- [Extracted text]:
UK Drive: The Ford EcoSport is a comfortable package but not great value

By Will Rimell

What is it?

(Ford)

Ford’s take on the compact SUV, the EcoSport, has been around in the UK since 2013. Its second generation hit the scene in 2013, and now the American carmaker has given it a much needed facelift.
The car is definitely not the prettiest in the market, nor the nicest to drive, but it does offer a comfortable ride and comes with a premium feel that is associated with more recent Fords, including a lot of leather, and an array of the latest tech and safety equipment.

What’s new?

(Ford)

Ford has given the EcoSport a new front grille and a longer bonnet – which has definitely given it more appeal. It is offered in 12 “bold” colours with additional personalisation options including contrasting roof paint and rear roof spoiler.
Inside, Ford has updated the tech, with its centrepiece being an easy-to-use floating central eight-inch touchscreen (6.5-inch on the entry level Zetec model) which is the command hub for the car.

What’s under the bonnet?

(Ford)

The facelifted model offers a range of engine types. Ford is hoping buyers opt for its new 1.5-litre diesel engine, which delivers 123bhp, when it is released later this year – Ford says this would be in June or July. A 99bhp 1.5-litre diesel is now available, but it’s probably best to just wait a few extra months for the newer, more fuel efficient and cleaner offering.

- [Stated task 1]: In the Ford EcoSport review, what size is the touchscreen on the entry-level Zetec model?
- [Stated task 2]: State whether each statement agrees with the Ford EcoSport review, and support each answer by quoting the deciding words of the review: (a) The EcoSport comes in 12 colors. (b) The new 1.5-liter diesel engine delivers 99bhp. (c) The review calls the EcoSport the nicest car in its market to drive.
- [Stated task 3]: Resume the Ford EcoSport review from the point where the text stops.
The rows that come after this car review have nothing to do with it.

- [Data extract]:

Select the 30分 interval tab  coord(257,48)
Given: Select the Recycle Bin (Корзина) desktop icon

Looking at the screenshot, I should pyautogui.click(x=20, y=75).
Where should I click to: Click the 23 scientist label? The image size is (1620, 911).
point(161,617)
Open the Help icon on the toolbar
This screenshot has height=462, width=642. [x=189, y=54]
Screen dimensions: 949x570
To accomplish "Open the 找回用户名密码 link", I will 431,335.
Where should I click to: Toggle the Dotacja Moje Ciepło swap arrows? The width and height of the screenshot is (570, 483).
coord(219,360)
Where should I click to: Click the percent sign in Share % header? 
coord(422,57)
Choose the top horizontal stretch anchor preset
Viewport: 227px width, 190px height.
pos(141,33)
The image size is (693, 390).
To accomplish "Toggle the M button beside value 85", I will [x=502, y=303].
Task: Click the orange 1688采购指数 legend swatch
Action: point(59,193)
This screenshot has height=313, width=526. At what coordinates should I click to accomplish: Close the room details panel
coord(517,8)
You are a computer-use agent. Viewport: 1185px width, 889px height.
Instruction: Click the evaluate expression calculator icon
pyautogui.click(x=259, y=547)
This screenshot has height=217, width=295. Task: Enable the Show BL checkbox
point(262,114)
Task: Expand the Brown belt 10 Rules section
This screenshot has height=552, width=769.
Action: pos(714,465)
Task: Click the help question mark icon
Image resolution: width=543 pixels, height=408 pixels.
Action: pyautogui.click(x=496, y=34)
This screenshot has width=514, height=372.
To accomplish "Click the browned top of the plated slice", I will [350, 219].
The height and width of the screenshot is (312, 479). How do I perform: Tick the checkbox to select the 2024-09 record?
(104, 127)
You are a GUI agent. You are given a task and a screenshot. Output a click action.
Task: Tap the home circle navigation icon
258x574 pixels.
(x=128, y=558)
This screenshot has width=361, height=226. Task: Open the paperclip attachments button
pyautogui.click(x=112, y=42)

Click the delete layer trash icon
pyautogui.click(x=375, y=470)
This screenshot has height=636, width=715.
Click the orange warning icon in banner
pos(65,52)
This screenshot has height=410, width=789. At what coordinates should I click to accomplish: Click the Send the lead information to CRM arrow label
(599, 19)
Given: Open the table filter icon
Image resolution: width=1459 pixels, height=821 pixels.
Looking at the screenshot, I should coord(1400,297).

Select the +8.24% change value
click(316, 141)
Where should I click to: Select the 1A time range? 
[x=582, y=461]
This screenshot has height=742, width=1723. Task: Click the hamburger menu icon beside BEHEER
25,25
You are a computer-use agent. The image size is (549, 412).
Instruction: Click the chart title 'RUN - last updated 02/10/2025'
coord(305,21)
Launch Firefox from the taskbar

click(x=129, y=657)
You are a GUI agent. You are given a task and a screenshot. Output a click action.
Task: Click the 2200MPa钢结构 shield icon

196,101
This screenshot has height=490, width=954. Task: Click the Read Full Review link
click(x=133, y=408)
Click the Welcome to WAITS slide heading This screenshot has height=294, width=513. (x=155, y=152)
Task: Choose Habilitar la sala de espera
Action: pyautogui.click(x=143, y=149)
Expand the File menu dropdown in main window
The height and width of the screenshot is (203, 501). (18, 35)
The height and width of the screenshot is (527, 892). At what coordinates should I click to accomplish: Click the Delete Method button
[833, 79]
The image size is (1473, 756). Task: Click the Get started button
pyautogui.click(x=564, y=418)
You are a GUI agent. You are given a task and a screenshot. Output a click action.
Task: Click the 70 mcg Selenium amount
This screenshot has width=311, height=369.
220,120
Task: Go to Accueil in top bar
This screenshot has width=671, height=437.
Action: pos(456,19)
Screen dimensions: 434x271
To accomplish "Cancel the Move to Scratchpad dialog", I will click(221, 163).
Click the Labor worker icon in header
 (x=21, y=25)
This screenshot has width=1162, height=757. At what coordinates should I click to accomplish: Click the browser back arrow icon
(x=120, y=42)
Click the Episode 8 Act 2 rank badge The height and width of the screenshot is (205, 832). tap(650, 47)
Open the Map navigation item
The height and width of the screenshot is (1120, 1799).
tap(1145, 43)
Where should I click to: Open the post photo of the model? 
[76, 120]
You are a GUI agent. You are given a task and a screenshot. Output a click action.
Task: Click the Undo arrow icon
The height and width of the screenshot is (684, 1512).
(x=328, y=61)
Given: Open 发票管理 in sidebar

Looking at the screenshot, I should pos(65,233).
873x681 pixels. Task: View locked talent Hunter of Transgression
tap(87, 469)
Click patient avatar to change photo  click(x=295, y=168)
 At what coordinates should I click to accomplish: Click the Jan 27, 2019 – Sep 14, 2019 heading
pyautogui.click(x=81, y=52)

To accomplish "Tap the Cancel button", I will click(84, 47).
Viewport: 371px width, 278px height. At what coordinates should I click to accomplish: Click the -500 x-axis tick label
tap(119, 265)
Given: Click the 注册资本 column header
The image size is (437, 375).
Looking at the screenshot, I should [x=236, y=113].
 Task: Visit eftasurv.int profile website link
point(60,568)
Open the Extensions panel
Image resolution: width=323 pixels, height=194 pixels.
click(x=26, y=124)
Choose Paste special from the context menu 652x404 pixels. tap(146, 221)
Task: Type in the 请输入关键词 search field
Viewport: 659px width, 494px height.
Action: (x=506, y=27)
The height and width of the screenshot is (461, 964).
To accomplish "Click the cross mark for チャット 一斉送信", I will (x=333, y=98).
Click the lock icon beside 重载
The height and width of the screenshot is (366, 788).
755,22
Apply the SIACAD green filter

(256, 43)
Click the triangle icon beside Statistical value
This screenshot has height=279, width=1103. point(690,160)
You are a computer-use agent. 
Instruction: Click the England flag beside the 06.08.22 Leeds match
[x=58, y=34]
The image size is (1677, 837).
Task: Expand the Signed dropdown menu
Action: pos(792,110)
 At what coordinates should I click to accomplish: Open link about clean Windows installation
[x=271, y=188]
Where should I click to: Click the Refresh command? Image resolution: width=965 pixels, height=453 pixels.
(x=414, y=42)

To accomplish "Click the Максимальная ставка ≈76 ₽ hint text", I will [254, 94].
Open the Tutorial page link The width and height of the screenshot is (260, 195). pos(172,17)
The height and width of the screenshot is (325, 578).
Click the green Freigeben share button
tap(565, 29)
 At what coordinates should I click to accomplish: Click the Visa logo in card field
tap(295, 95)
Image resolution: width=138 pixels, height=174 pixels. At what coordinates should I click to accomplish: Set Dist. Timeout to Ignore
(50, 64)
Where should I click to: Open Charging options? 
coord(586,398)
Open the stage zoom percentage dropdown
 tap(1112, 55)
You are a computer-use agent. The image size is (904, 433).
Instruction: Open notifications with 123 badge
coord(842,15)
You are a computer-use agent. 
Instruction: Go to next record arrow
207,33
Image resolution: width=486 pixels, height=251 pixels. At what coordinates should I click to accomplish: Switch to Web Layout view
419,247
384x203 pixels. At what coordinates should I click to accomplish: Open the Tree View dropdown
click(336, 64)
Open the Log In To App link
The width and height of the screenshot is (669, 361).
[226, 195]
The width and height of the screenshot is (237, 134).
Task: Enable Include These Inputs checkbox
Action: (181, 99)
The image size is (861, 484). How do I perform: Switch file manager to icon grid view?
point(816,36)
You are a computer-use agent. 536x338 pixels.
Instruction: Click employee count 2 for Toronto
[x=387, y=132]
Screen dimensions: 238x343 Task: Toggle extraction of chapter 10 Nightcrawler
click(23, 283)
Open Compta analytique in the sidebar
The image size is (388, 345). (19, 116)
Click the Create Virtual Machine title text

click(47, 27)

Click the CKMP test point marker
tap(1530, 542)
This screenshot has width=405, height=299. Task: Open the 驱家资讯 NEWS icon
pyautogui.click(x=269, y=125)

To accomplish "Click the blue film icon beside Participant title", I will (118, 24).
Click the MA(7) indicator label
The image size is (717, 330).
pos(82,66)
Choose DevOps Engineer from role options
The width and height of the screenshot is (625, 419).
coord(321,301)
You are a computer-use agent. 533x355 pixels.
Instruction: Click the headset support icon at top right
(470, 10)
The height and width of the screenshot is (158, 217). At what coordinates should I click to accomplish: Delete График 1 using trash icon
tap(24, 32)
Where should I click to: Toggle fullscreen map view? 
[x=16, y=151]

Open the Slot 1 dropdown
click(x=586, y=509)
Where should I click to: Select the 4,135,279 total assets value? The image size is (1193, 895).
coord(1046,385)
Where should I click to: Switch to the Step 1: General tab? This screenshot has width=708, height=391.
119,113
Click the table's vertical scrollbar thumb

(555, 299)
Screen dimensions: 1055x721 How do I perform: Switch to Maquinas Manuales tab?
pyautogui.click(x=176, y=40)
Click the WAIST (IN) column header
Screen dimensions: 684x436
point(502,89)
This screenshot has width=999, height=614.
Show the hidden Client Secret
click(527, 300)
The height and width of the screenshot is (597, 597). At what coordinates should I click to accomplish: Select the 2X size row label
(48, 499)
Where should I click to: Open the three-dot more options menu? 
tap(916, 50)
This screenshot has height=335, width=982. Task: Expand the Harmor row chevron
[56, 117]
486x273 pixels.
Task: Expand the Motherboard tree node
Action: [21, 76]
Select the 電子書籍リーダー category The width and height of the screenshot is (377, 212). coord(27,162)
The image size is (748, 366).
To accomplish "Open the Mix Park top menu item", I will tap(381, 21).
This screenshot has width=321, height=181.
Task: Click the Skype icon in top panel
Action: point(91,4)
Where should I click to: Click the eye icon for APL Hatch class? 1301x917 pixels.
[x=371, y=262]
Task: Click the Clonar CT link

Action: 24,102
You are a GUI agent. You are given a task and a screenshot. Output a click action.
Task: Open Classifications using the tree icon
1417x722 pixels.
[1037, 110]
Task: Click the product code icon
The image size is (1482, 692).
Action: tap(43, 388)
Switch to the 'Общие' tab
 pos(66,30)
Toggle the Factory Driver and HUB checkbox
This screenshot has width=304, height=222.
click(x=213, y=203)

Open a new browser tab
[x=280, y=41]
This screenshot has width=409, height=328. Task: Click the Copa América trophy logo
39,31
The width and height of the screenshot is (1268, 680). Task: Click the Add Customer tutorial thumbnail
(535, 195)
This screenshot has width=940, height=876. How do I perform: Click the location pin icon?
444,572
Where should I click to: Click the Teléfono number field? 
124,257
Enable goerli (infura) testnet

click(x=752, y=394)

- [Answer 1]: It is 6.5 inches.

- [Answer 2]:
(a) Yes: "It is offered in 12 “bold” colours"
(b) No: "its new 1.5-litre diesel engine, which delivers 123bhp"
(c) No: "nor the nicest to drive"

- [Answer 3]:
Two specs of the American carmaker’s 1.0-litre EcoBoost petrol engine are also available. Drivers can opt for either the 138bhp or 123bhp varieties. A new 99bhp 1.0-litre petrol version will be released alongside the 1.5-litre diesel.

What’s it like to drive?

(Ford)

The EcoSport is not a fast car, nor something that brings much excitement, which is a bit of a let-down, especially as ‘Sport’ is in its name. It does handle well, though, and is comfortable on the commute, especially with heated seats and climate control.
We got behind the wheel of the 123bhp EcoBoost, and the engine is fantastic for a 1.0-litre, which should come as no surprise with the amount of plaudits it has received – 10 International Engine of the Year awards. It offers great efficiency, but with a decent kick to get you going.
Parking isn’t a problem either, although the EcoSport is bigger than it feels, but a reversing camera offers a helpful aid.

How does it look?

(Ford)

Ford has definitely improved on the older styling – which was, to be kind, not the most appealing. It now has similarities to the Edge SUV with a redesigned front grille, longer bonnet and sharper headlights. It now looks like a smaller SUV, rather than a modified KA+.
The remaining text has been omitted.